• **Aim of the exercise**: Work out the count of lines in the listing below that include "Instagram". Give that count alone.
■ ■ ■ ■ ■ ■ ■
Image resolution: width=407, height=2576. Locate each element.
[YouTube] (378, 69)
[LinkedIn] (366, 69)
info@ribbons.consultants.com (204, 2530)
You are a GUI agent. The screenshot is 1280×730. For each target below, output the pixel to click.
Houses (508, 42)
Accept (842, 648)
■ ■ ■ ■ ■ ■ ■
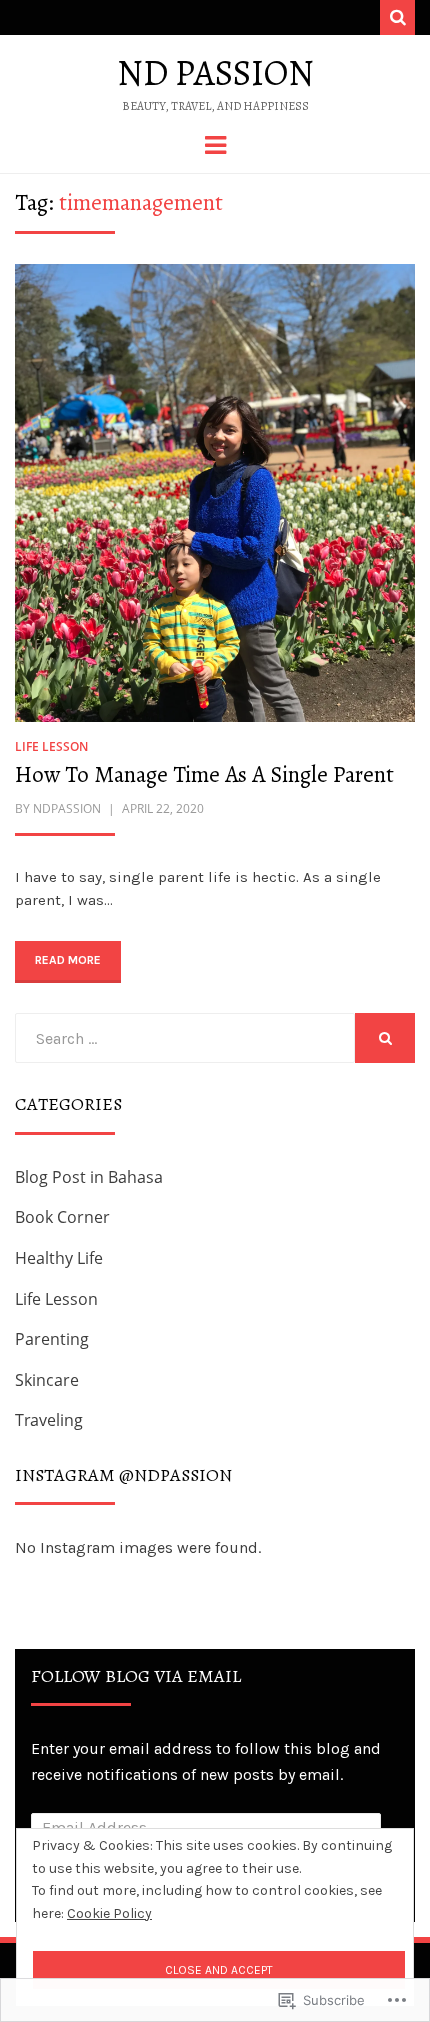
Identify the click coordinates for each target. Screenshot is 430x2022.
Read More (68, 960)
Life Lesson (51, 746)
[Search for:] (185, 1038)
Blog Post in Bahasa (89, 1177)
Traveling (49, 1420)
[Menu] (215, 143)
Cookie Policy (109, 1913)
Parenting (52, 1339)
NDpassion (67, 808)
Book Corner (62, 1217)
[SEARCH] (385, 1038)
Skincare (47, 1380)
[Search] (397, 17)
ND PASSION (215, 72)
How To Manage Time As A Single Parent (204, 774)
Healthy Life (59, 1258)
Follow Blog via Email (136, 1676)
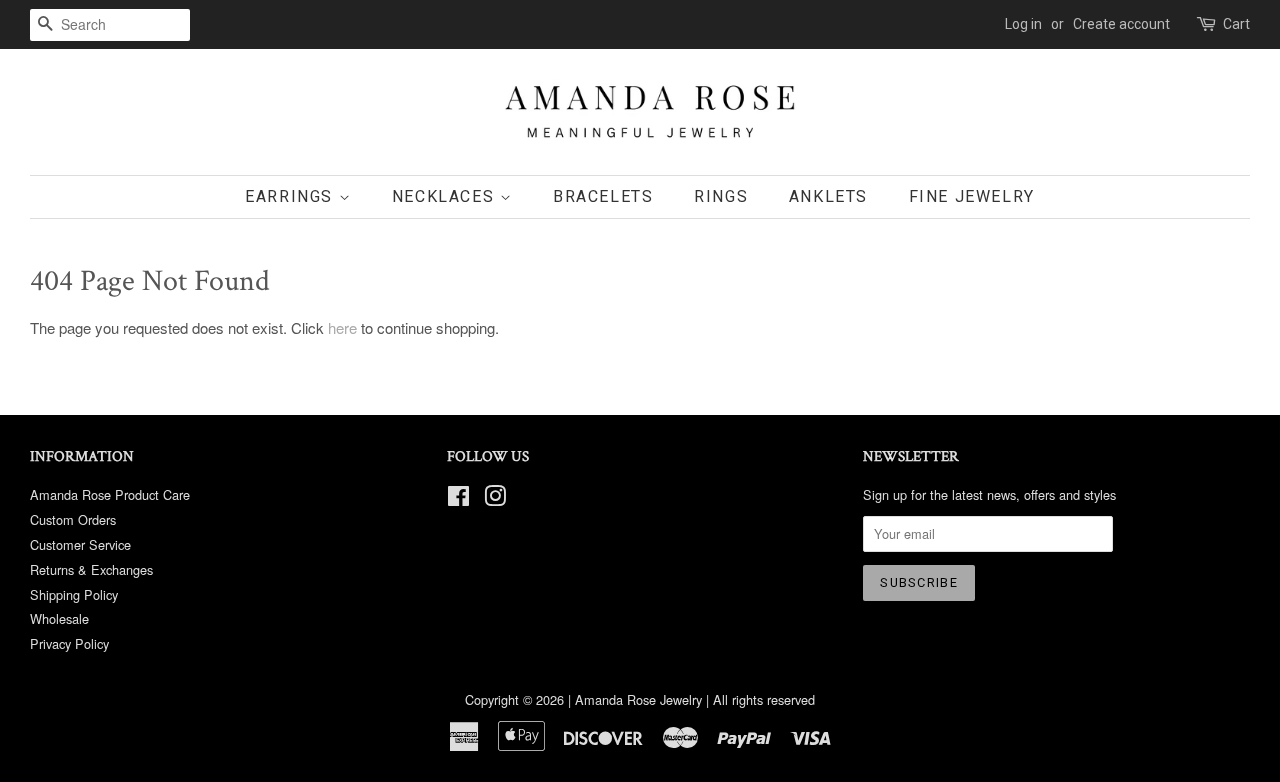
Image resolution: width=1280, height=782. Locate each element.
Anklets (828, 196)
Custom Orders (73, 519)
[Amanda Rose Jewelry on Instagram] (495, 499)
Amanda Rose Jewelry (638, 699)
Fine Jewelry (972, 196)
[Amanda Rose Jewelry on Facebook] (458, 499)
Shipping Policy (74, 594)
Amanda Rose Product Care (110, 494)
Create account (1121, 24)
■ ■ ■ ■ ■ ■ ■
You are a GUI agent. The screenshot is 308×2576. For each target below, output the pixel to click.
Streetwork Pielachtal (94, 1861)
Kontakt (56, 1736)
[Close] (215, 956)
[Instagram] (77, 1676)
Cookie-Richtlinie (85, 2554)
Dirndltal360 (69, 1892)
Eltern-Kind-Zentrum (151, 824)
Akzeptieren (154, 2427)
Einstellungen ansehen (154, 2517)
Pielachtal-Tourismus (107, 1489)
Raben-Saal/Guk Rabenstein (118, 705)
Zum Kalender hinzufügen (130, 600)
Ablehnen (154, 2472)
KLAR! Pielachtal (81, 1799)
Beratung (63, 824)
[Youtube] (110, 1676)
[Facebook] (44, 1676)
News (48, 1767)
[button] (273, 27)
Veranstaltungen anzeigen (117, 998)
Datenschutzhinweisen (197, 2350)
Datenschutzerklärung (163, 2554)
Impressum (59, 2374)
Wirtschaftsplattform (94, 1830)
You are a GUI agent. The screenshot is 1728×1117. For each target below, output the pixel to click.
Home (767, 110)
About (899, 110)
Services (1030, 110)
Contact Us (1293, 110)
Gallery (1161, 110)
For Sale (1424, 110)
■ ■ ■ ■ ■ ■ ■
• **Finished exercise**: 2